Linux kernel swear counts

gizmo686 · on Sept 1, 2013

Its worth looking at the scale of the swear count. Linux has about 16629976 lines of code, and I'd estimate from the graph that it has about 370* swear words (excluding penguin). If you look at the second graph, that is less then 1 swear in 300000 lines.

I checked this on the source tree for 3.8.0. The numbers appear to be inflated by allowing the swear words to be part of other words.

For example, "shit" appears in 121 lines, but " shit " only appears in 10 lines. Looking at the offending lines, there is only one swearword that is missed by excluding spaces.

"fuck" appears 29 times, all of which are some conjugation of the verb (and some lines have duplicates I'm not counting).

"crap" appears 161 times, 20 of which are part of "scrap"

"bastard" appears 17 times, 6 of which go to email addressed hosted at "lazybastard.org" and "you-bastards.com"

"penguin" appears 99 times, two of which are jokes.

kleiba · on Sept 1, 2013

If you want to check the various words in isolation, surrounding spaces might cost you some matches, e.g. at the end of a sentence ("It's a piece of shit.") or when followed by a comma. Also, did you ignore case ("Shit happens.")?

How about trying \b[Ss][Hh][Ii][Tt]\b and the likes?

gizmo686 · on Sept 1, 2013

There were few enough curse words that I manually checked the output of not requiring spaces. Regarding the case sensitivity, it looks like I missed 12 instances of swearing because of that.
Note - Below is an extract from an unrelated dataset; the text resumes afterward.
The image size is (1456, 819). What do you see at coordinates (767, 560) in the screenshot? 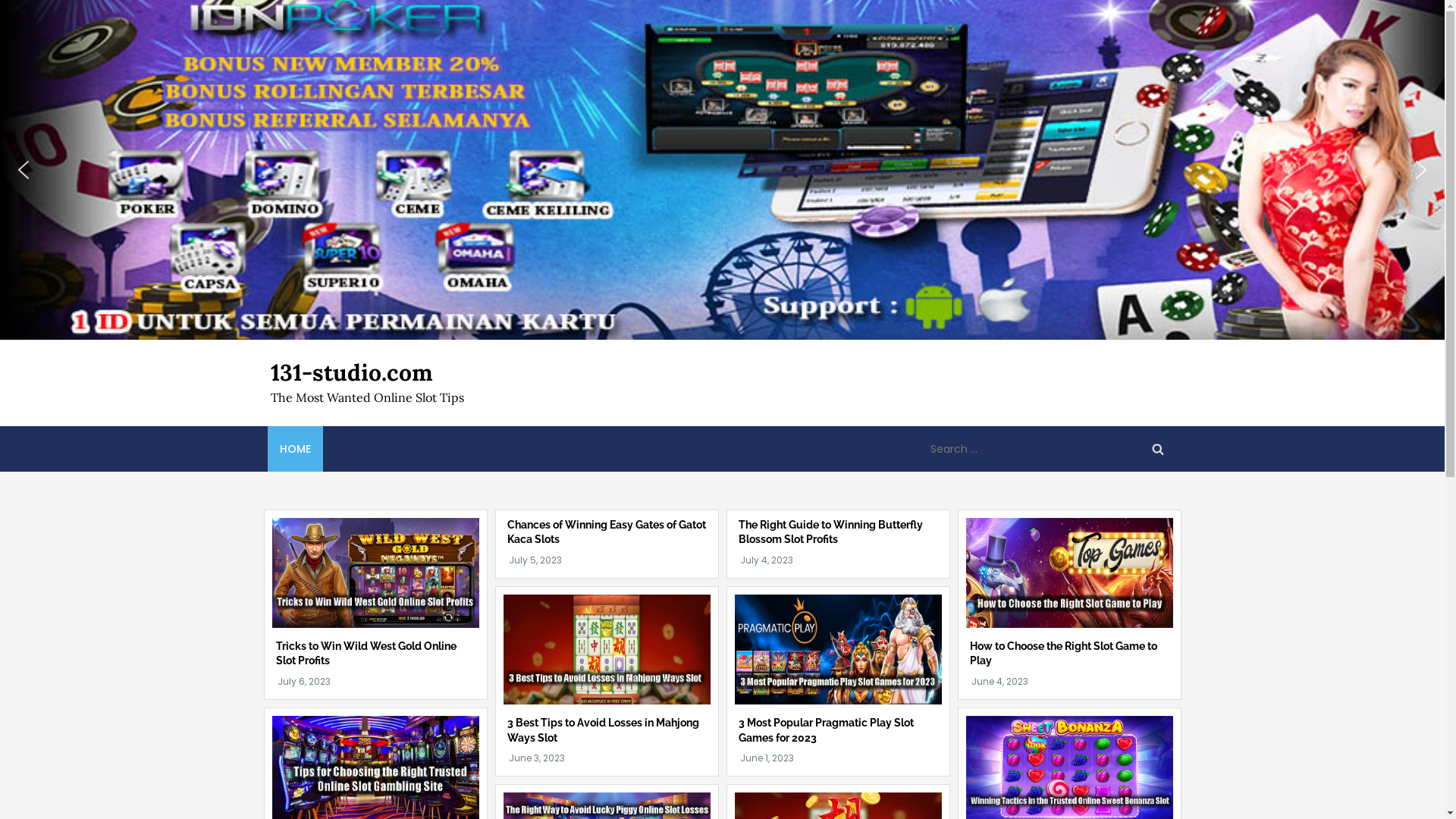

Also, grep has a "-i" parameter, which makes it case insensitive.

archangel_one · on Sept 1, 2013

Also a -w parameter, to match whole words only, which is generally better than adding spaces :)

DarMontou · on Sept 1, 2013

I'm curious about the motivations for coding profanity. I've occasionally included comments like "don't f* with this unless you understand x, y, and z" in an attempt to protect fragile sections of code from careless collaborators. Nearly identical comments without profanity seemed ineffective. Within common conversations I know that profanity often carries an implication of violence, usually for the purpose of intimidation. I also find that profanity is frequently used for comedic relief.

Hopefully these counts don't indicate increasing fragility or violent disagreements within the kernel. Does anyone with kernel experience have any insight into common purposes for kernel profanity?

azernik · on Sept 1, 2013

Looking through this, the two biggest categories seem to be complaints about buggy/weird hardware (that driver writers have to work around) and complaints about compiler quirks. I can imagine other projects having similarly-motivated cursing at annoying library weirdnesses.

The motive seems to be to acknowledge to the reader that, yes, this code is ugly, and it's not the writer's fault; it's the product of some bugginess external to the codebase that really isn't possible to fix. Blame "fucking gcc", or Sun for having the nerve to "take such nice parts and fuck up the programming interface" (to quote two examples from the Linux code). The target of the anger is most definitely not the intended audience.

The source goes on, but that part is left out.